CZEKOLADOWY DESER Z MALINAMI
Taka sytuacja: niczym niepohamowana zachcianka na
czekoladę w samym środku lata zaowocowała takim oto czekoladowym deserem :)
Szlachetna ciemna czekolada i maliny stworzyły tu duet doskonały, a malinowa nalewka i chili nadały deserowi charakter.
składniki :
( proporcje na 6 porcji )
* 500 ml śmietany kremówki 30 % tłuszczu
* 2 homogenizowane serki waniliowe ( każdy po 150 g)
* 100 g czekolady 70 % kakao
* 2 szczypty papryki chili w proszku
* 3 łyżki intensywnego kakao w proszku
* 2 łyżki cukru pudru ( lub wedle upodobań smakowych )
* 4 łyżeczki żelatyny w proszku
* 50 ml mleka lub wody
* 1 duża kobiałka malin
* w wersji dla dorosłych do każdego deseru dodajemy 20 ml
malinowej nalewki (opcjonalnie)
* 10 moreli lub 1 mango
* 1 filiżanka owoców czarnej porzeczki
* 12 małych bez
* listki świeżej mięty do dekoracji
wykonanie :
Morele lub mango pozbawiamy pestki. Mango obieramy ze
skórki. Miąższ owoców kroimy w kostkę.
Czekoladę łamiemy na kawałki i rozpuszczamy w gorącej
kąpieli wodnej ( metodą miska z kawałkami czekolady zanurzona w naczyniu z
gorącą woda). Do rozpuszczonej czekolady dodajemy chili w proszku i dokładnie
mieszamy.
W 50 ml gorącego mleka (lub wody) dokładnie rozpuszczamy 4
łyżeczki żelatyny w proszku.
Schłodzoną śmietanę ubijamy na sztywno mikserem (uważając
przy tym aby śmietany nie przebić - czyli nie doprowadzić do stanu w którym
masło zaczyna oddzielać się od maślanki).

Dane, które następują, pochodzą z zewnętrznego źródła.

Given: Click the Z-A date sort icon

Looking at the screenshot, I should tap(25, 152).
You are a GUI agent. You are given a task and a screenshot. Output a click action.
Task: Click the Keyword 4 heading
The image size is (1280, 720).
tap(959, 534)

Do ubitej śmietany dodajemy serki waniliowe, cukier, kakao w
proszku i miksujemy do dokładnego połączenia się składników. Następnie stale
miksując wlewamy rozpuszczoną, lekko przestudzoną czekoladę z chili. Na koniec
nie przerywając miksowania wlewamy rozpuszczoną żelatynę i dokładnie całość mieszamy.
Gotowy krem wstawiamy na kilka minut do lodówki do stężenia.

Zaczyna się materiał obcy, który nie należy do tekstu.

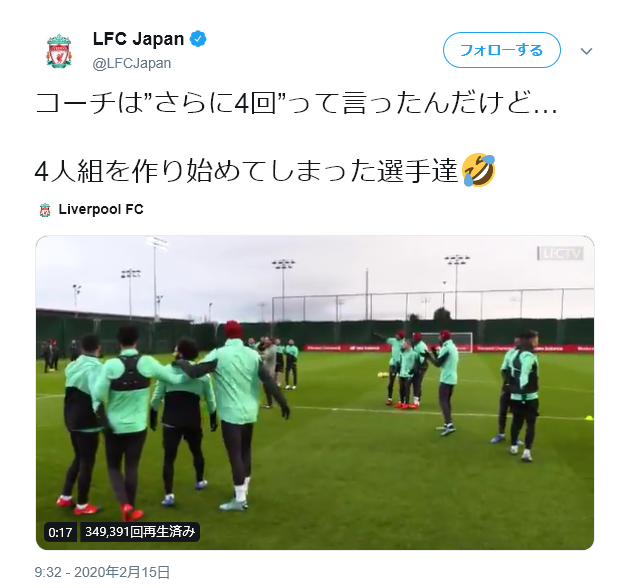
Task: Click the tweet's first line about the coach
Action: 296,103
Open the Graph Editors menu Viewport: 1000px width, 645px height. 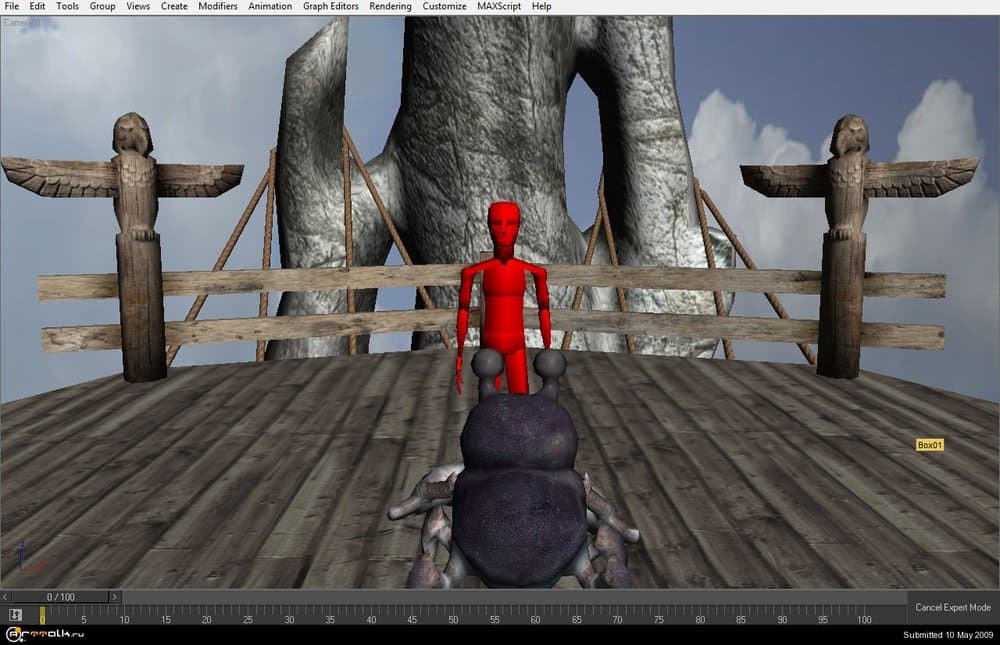pyautogui.click(x=331, y=6)
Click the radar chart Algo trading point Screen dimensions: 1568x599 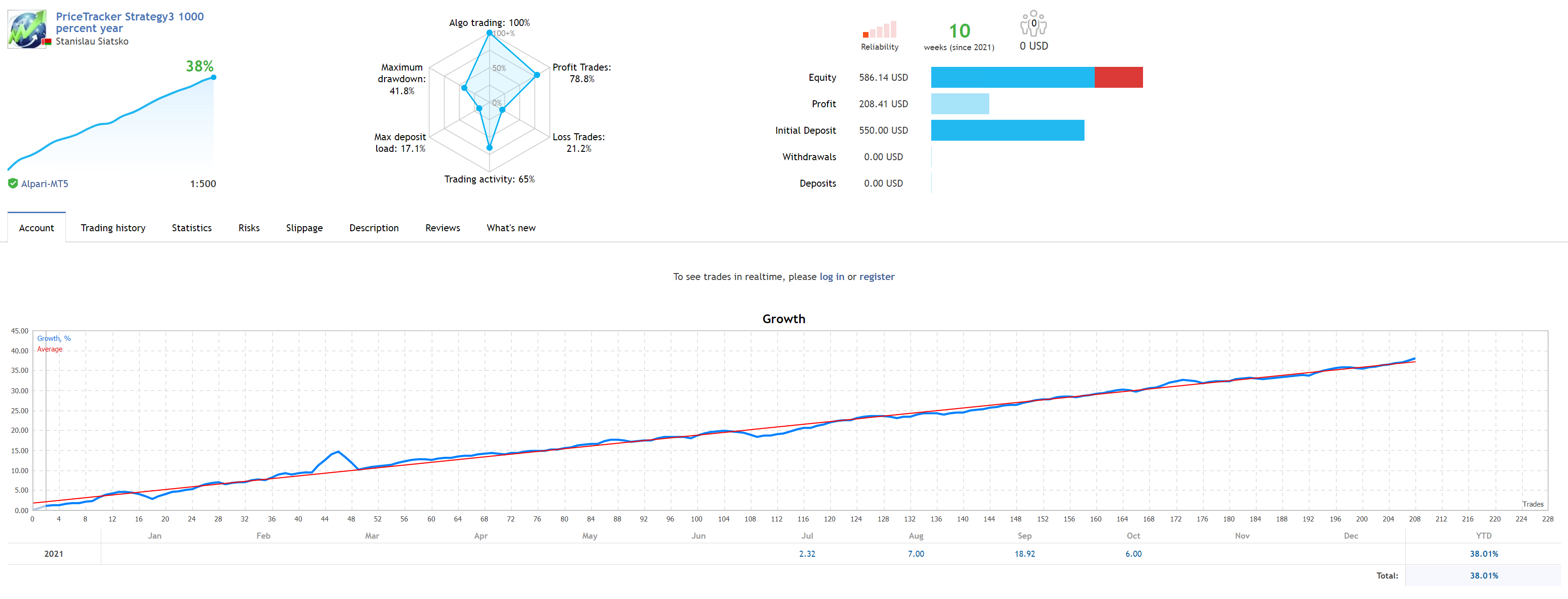click(x=490, y=33)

Pucharki na deser napełniamy w 1/3 malinami. W wersji dla
dorosłych owoce zalewamy teraz 20 ml malinowej nalewki. Na maliny przekładamy
warstwę stężałego w lodówce czekoladowego kremu.

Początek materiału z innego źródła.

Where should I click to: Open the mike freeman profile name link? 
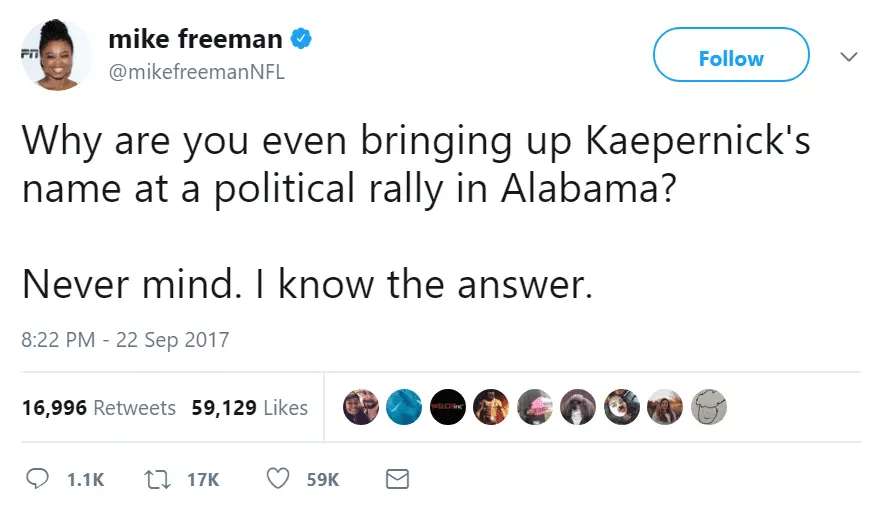point(195,40)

Na nim układamy warstwę pokrojonych moreli (lub manga),
obsypujemy całość czarnymi porzeczkami i połamanymi na kawałki bezami.
Dekorujemy malinami i listkami mięty.
Ach!😀
OdpowiedzUsuńMMM.. zapowiada się pysznie ;)
OdpowiedzUsuńPozdrawiam
Zapraszam do mnie: http://karolinakuchmaci.blogspot.com/
PS:Obserwuję i liczę na rewanż
Pyszny deser. Takie "zachcianki" są najlepsze.
OdpowiedzUsuńBrawa dla autora tego tekstu !
OdpowiedzUsuńfajnie tu u Ciebie! blog warty polecenia :)
OdpowiedzUsuńLubię czytać takie wątki! miło spędzam czas na tym blogu!
OdpowiedzUsuńArtykuł bardzo dobry ! zresztą jak zawsze :)
OdpowiedzUsuńJak ja nie gustuje w takich deserach tak moja córka z pewnością pokocha ten przepis. Dzięki za udostępnienie.
OdpowiedzUsuńŚwietny przepis, w weekend zamierzam wypróbować :)
OdpowiedzUsuńWypróbowałam, przepis bomba!